El FreSU repudió la orden de desalojo contra los trabajadores de FATE y denunció un lockout patronal ilegal en la empresa de neumáticos

El Frente de Sindicatos Unidos (Fresu) expresó su solidaridad con los obreros del neumático de FATE que desde hace siete meses resisten en la planta de San Fernando.
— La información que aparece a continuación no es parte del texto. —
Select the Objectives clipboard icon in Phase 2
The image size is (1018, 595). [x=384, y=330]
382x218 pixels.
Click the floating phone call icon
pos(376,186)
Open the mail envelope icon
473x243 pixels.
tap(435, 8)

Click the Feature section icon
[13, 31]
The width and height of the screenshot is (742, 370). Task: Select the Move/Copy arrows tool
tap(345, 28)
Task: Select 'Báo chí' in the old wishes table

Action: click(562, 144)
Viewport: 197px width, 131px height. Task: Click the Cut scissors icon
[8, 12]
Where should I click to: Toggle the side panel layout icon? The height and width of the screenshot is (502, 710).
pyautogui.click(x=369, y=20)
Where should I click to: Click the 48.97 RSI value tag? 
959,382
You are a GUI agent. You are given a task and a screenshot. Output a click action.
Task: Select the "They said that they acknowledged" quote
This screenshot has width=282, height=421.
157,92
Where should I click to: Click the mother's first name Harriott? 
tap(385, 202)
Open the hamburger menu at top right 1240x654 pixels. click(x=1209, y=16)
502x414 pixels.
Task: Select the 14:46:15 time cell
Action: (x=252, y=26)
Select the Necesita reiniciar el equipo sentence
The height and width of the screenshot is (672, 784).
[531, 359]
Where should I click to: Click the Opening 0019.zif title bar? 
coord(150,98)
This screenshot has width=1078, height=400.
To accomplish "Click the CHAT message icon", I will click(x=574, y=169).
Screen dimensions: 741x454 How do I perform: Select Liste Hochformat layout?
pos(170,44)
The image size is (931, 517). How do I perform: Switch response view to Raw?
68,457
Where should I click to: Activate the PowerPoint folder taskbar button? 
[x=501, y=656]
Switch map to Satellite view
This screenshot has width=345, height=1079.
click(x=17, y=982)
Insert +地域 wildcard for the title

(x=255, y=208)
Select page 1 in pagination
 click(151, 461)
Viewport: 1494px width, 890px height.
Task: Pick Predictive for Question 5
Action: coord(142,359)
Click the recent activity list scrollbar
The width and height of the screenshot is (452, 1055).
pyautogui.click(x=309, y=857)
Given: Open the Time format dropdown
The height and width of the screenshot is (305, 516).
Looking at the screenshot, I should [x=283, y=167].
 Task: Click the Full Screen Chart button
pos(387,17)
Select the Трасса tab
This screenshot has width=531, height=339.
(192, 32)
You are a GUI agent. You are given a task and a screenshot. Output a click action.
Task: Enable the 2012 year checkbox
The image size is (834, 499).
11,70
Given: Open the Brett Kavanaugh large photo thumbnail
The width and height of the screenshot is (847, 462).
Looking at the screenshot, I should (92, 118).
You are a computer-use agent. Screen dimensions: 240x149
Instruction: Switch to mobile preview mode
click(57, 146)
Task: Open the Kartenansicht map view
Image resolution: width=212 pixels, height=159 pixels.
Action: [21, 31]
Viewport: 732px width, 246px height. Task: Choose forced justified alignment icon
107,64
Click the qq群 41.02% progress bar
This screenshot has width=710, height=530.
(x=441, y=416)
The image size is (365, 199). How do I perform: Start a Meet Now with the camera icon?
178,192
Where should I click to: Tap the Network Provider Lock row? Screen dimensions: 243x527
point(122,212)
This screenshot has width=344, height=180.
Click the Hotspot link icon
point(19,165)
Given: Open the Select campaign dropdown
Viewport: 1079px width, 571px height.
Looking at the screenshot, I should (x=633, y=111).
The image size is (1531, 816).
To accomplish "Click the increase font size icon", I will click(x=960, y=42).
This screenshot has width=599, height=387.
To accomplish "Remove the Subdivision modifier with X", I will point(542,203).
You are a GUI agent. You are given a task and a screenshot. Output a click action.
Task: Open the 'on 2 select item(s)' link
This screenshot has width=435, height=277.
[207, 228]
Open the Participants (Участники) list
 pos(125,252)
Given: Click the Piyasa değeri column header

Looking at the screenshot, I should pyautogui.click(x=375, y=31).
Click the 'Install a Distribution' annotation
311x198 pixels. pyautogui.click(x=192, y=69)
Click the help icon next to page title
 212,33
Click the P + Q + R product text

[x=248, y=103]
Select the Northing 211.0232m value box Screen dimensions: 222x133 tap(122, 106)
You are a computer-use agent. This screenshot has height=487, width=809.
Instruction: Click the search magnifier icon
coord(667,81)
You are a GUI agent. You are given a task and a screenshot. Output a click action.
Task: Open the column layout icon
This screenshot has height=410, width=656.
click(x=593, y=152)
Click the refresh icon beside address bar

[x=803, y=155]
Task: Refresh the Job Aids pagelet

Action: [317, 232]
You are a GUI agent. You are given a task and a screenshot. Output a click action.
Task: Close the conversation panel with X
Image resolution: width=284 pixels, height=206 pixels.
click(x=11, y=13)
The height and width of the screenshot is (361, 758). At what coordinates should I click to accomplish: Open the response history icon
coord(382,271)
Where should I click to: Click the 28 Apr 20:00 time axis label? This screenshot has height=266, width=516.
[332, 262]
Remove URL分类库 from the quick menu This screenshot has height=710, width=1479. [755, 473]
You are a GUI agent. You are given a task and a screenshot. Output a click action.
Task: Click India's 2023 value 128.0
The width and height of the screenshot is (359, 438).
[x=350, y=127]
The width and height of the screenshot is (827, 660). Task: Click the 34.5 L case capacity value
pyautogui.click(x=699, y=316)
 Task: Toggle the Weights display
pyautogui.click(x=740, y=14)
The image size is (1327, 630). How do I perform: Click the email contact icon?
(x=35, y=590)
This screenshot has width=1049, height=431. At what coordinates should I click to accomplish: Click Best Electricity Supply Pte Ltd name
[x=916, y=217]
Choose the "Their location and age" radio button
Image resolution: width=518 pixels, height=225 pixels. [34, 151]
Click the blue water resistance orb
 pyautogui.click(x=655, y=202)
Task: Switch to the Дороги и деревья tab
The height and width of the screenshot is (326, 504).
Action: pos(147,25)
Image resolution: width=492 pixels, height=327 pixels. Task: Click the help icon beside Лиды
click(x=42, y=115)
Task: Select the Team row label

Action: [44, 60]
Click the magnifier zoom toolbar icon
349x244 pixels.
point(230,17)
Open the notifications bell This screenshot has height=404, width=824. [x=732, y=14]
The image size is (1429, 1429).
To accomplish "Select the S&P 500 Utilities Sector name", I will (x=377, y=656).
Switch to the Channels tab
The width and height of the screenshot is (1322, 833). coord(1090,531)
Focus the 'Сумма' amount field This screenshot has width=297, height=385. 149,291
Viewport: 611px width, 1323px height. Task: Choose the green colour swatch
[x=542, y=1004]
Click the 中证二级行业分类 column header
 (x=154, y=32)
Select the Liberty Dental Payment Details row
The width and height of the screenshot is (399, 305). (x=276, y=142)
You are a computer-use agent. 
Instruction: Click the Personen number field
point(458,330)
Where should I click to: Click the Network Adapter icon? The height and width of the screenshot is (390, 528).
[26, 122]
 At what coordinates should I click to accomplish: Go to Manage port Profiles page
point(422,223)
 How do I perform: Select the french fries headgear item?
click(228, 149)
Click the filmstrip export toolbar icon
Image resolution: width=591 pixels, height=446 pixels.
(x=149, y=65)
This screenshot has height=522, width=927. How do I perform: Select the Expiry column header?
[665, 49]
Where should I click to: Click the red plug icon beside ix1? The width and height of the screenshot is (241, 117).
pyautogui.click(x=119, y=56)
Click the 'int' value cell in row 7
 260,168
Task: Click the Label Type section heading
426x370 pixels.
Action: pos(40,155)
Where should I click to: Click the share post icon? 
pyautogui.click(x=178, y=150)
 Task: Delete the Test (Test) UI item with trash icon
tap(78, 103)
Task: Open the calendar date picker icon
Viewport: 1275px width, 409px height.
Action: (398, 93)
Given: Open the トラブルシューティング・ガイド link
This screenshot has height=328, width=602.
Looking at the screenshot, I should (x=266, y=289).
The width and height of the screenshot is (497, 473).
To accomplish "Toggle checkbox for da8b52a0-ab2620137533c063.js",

Responsabilizó a Javier Madanes Quintanilla por el cierre patronal del 18 de febrero y advirtió sobre una ofensiva general contra la clase trabajadora.

El Frente de Sindicatos Unidos (FreSU Federal) expresó su «profundo repudio» ante la orden de desalojo dictada por la Cámara de Apelaciones y Garantías de San Isidro contra los trabajadores del neumático que defienden sus puestos de trabajo en la planta de FATE. A través de un comunicado, la organización sindical sostuvo que la medida «desconoce que quien incumple la ley es el empresario Javier Madanes Quintanilla, que ejecuta en la fábrica un ilegal lockout patronal desde el 18 de febrero».

Según denunció el FreSU Federal, ese día el empresario cerró intempestivamente la fábrica y militarizó las instalaciones, dejando sin su fuente de sustento a más de 900 obreros y empleados «que crearon con su trabajo la riqueza de la empresa durante sus ocho décadas de existencia». Desde el SUTNA, el sindicato que representa a los trabajadores de FATE, se denunció desde el primer momento que el objetivo del lockout era «vaciar la empresa para romper la organización gremial, y volver a reabrirla con precarización y sin derechos laborales».

El comunicado enmarca el conflicto en lo que describe como «una ofensiva total contra la clase trabajadora» ejecutada por el gobierno nacional a través de sus políticas económicas, que según la organización están «destruyendo a la producción nacional a un ritmo desenfrenado, con más 30 empresas cerrando por día», junto con la reforma laboral regresiva.

Finalmente, el FreSU Federal reafirmó su solidaridad con «la justa lucha de los trabajadores del neumático por sus puestos de trabajo, que vienen sosteniendo con coraje y convicción desde hace siete meses contra una patronal que actúa por fuera de la ley». Y exigió «respeto por los derechos laborales, sindicales y democráticos de las y los trabajadores argentinos, sin los cuales no hay desarrollo nacional ni soberanía posible».